KENNEDY SPACE CENTER, Fla. – SpaceX launched another batch of internet-beaming Starlink satellites from NASA's Kennedy Space Center on Thursday morning as the company continues to expand its global internet service to new countries, most recently Ukraine.
It's been a busy launch week on Florida's Space Coast after NOAA's new weather satellite GOES-T blasted off on Tuesday, and two days later SpaceX sent up another round of Starlink satellites.
A Falcon 9 lifted off from Launchpad 39A at 9:25 a.m. Re-watch the launch at the top of this story.
It was a pleasant day for a launch on Florida's east coast. Launch officers with the Space Force's 45th Weather Squadron gave a 90% chance of favorable conditions for liftoff.
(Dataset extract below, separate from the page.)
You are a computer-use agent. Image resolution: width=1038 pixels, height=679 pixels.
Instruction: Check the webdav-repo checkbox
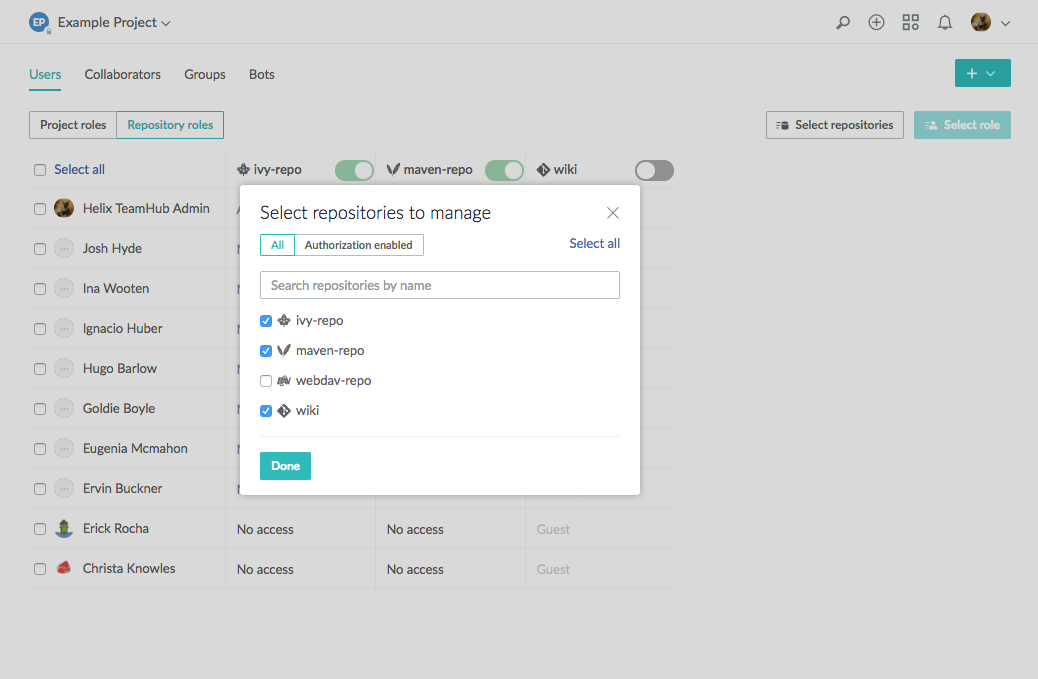coord(266,381)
According to SpaceX, there were 47 Starlink satellites inside the rocket nose cone bound for low-Earth orbit. The rocket booster has previously launched seven other dedicated Starlink missions and three other missions for SpaceX customers.
About 8 minutes after launch, the booster once again returned to Earth, landing for the 11th time on the Just Read the Instructions droneship in the Atlantic Ocean.
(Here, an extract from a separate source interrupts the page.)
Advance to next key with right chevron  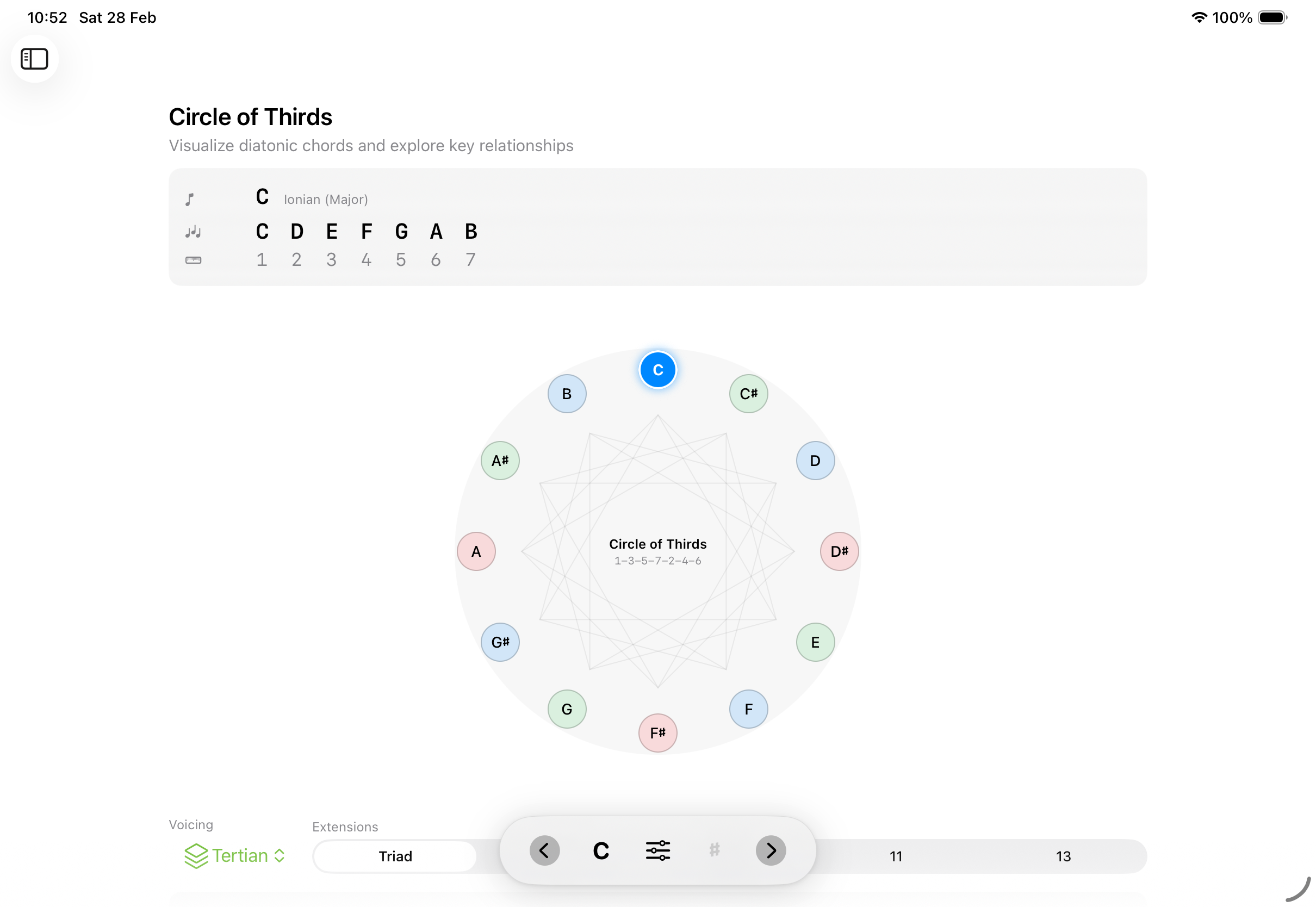pyautogui.click(x=771, y=851)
SpaceX also plans to collect the rocket fairing halves that make up the nose cone using its recovery ship called "Bob."
This launch marks the second Starlink launch in under a week. SpaceX launched 50 internet satellites from California on Friday.
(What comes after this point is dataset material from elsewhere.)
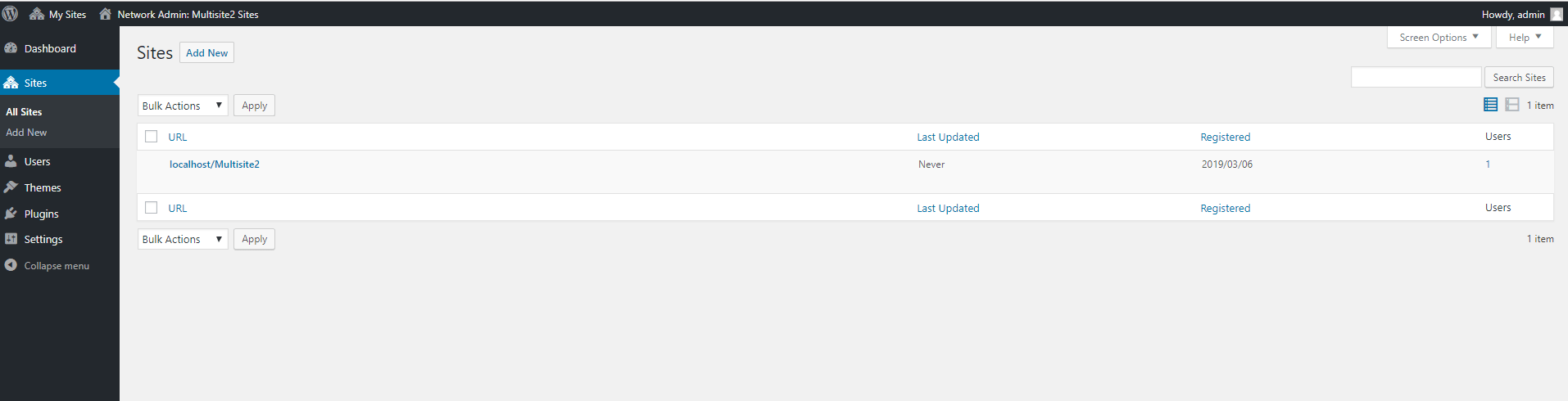Expand the Help panel
1568x401 pixels.
pos(1525,37)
SpaceX has been busy in the first three months of the year. Thursday's launch is the ninth Falcon 9 mission this year.
Elon Musk's company will continue launching Starlink satellites at a rapid cadence as it builds the constellation of spacecraft to beam internet to anywhere in the world, even remote communities. Musk recently said that more than 250,000 Starlink user terminal orders had been fulfilled.
Earlier this week, Musk sent a shipment of Starlink user terminals to Ukraine to help with communication issues after Russia invaded.
SpaceX engineer Siva Bharadvaj said during the launch live stream that Starlink has been activated in Ukraine and government officials confirmed the kits are already in use.
"Thank you, and we hope it helps," Bharadvaj said.